[Pacemaker] Stonith setup hostname params

Pavel Levshin pavel at levshin.spb.ru
Fri Apr 1 19:19:59 UTC 2011


29.03.2011 17:28, Dejan Muhamedagic:


> The fact that the shell has this feature doesn't mean that it
> should be misused. It was meant mainly for one-off management
> commands (such as "resource stop" or "node standby") and only
> very seldom for one-off configuration commands.

Sounds reasonable.

If you think that the feature should not be misused, there must be 
something enforcing your intention. Unfortunately, it's almost late to 
restrict command line arguments usage, as it will broke backward 
compatibility.

>> But, unfortunately, the feature is not uniform with interactive shell.
> How's that now? I know that many people don't understand how
> shell (as in bash) work, but don't understand how crm shell can
> work around that. If you have an idea, please speak up.
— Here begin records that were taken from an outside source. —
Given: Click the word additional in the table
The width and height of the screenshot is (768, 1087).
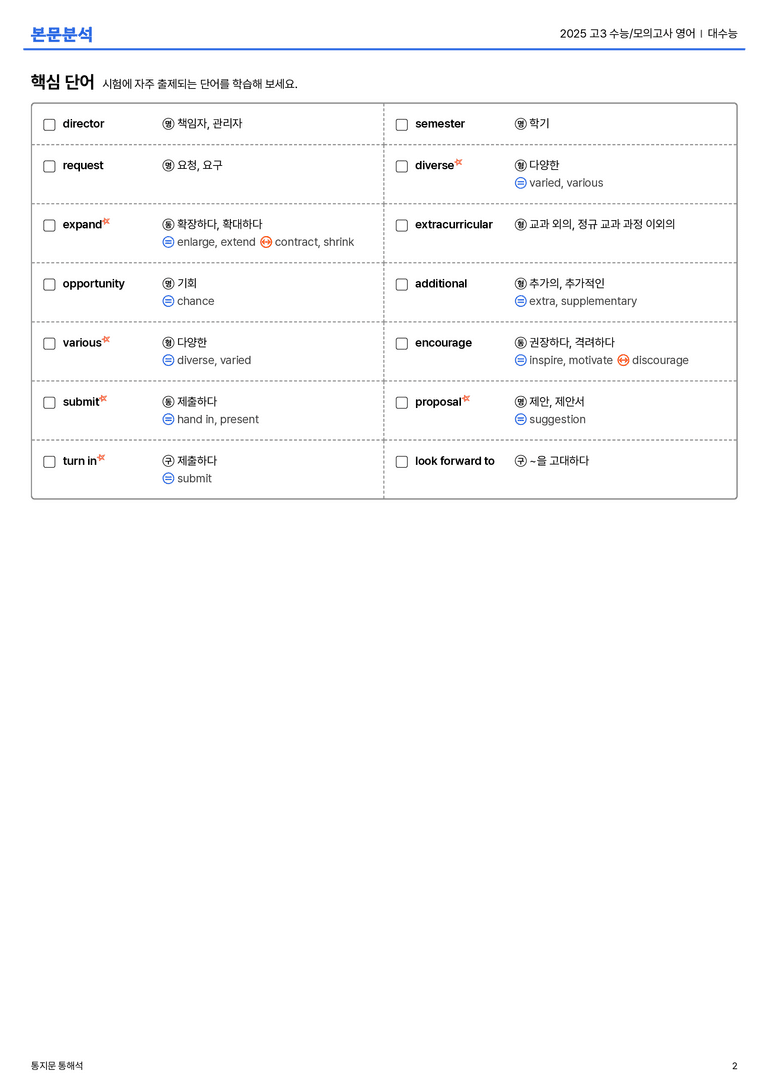Looking at the screenshot, I should pyautogui.click(x=441, y=284).
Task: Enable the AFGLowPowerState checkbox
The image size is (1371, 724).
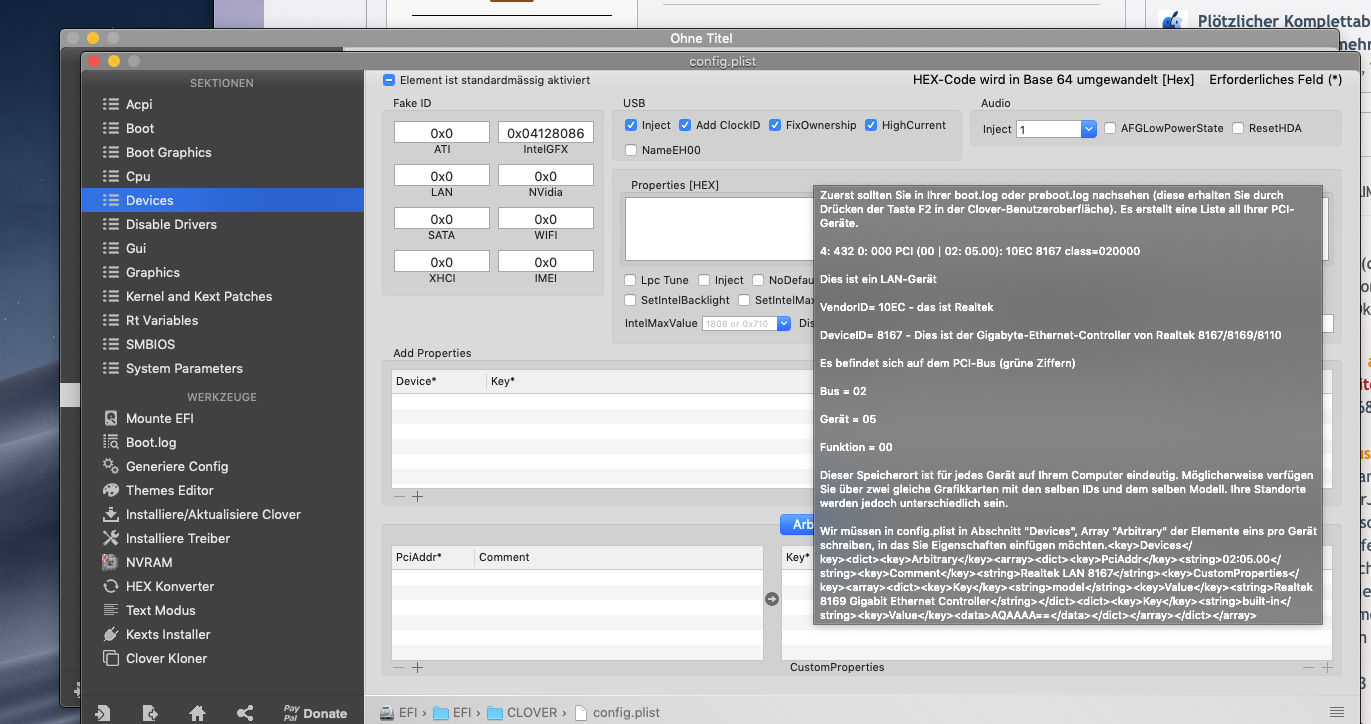Action: (1110, 128)
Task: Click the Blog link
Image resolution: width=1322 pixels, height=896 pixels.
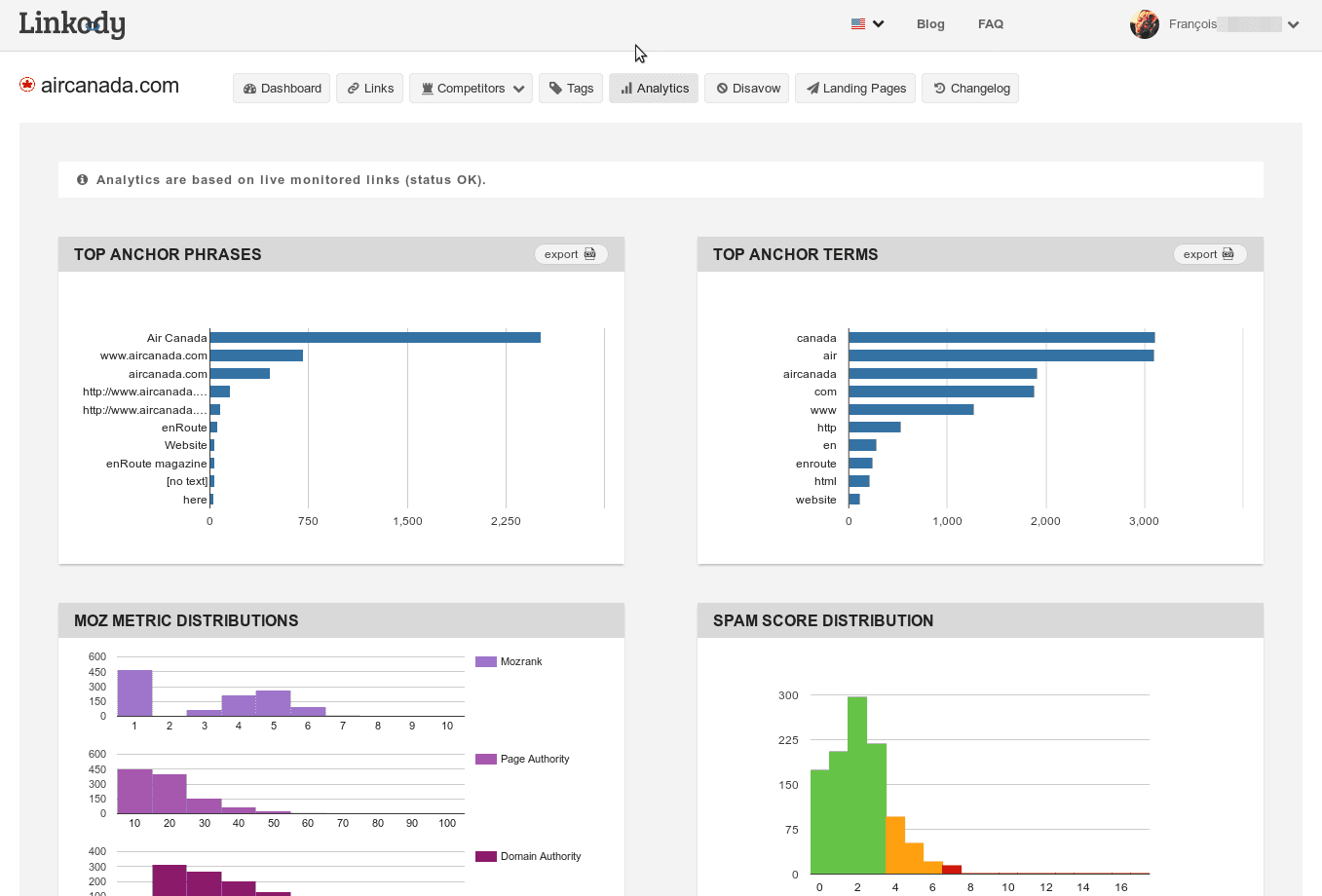Action: pyautogui.click(x=929, y=23)
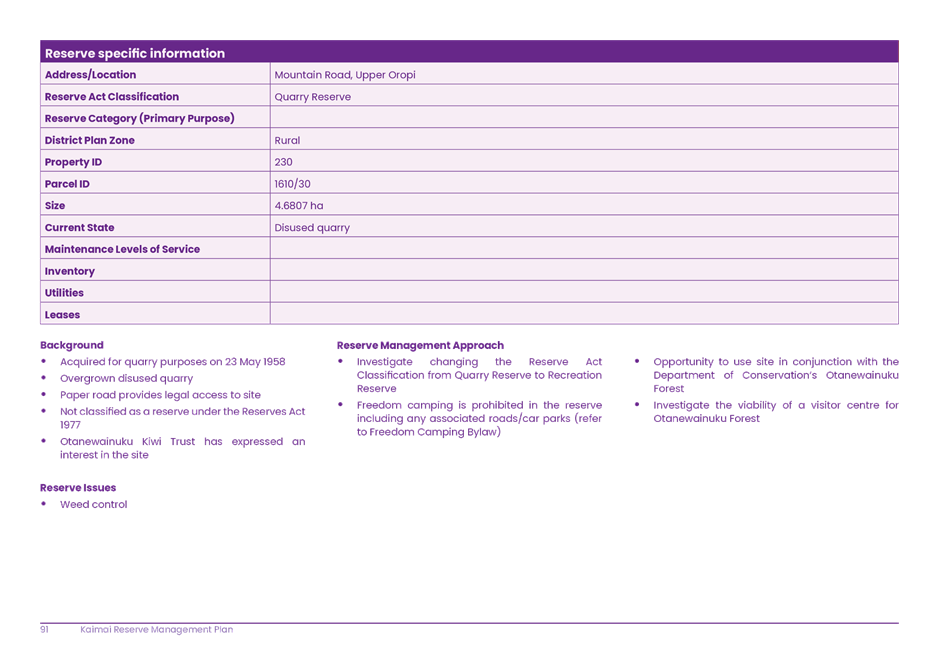
Task: Click the 'Maintenance Levels of Service' label
Action: [122, 249]
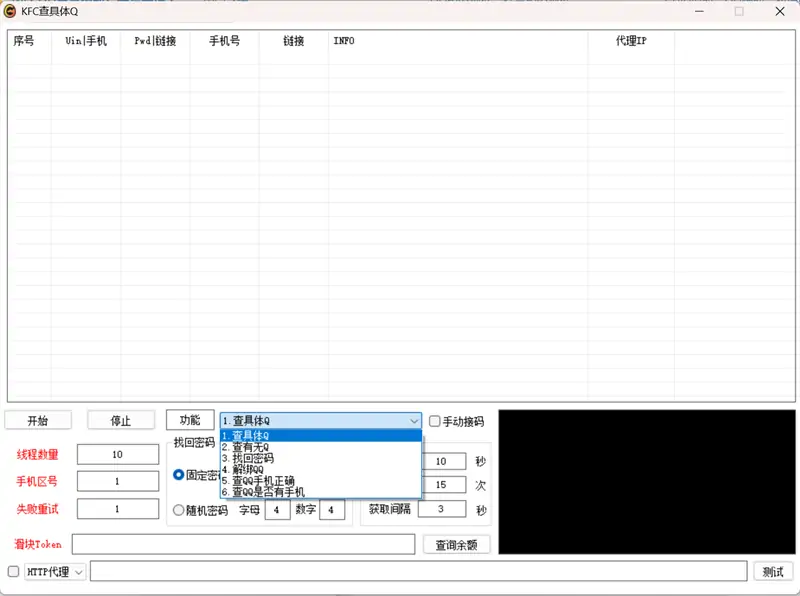Choose 3. 找回密码 in dropdown list
This screenshot has width=800, height=596.
(247, 459)
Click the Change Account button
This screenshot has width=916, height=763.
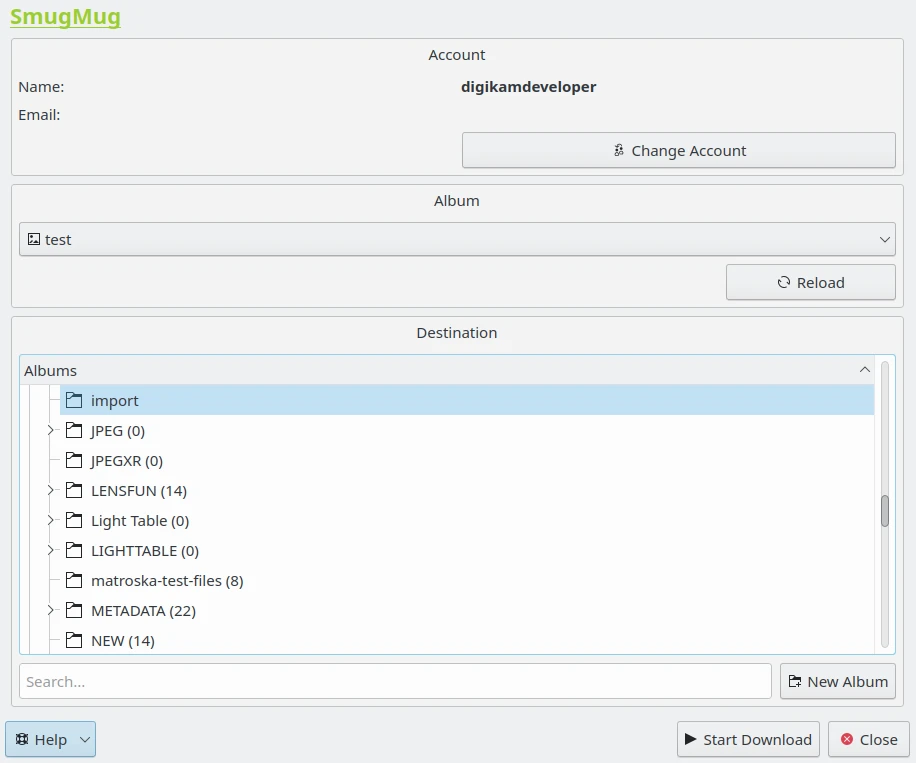[x=678, y=151]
I'm not very familiar with crm shell internals, so it's raw idea only. 
But, as I've said before, this kind of mistake can be detected. Look at 
what we have seen in the very start of the thread:

 >crm configure primitive rsa-fencing stonith:external/ibmrsa params 
hostname="alpha1 alpha2" ipaddr=192.168.75.178 userid=USR passwd=PWD 
type=ibm op monitor interval="60s"

>  The console print the ERROR message: "ERROR: rsa-fencing: parameter 
alpha2 does not exist"


The shell does not give you meaningful explanation of what has happened. 
Most nonintrusive change I can imagine would be to print actual crm 
command which has caused the error. For example:

ERROR: rsa-fencing: parameter alpha2 does not exist
The command was: configure primitive rsa-fencing stonith:external/ibmrsa 
params hostname=alpha1 alpha2 ipaddr=192.168.75.178 userid=USR 
passwd=PWD type=ibm op monitor interval=60s


Hopefully the user will quickly notice the difference between his 
command and shell's variant.

The shell can also analyze command line parameters and note that one of 
them contains space. It would then suggest user to do proper shell 
escaping. But there may be false positives.


The shell can go one step further and analyze it's arguments to repair 
lost quotes. If there are many arguments, and there is an argument 
without quotes and with space inside, quotes can be inserted right after 
first '=' character (if any) and at the end of the argument. The result 
may be unreliable, though. So it's up to you to rate this quirk.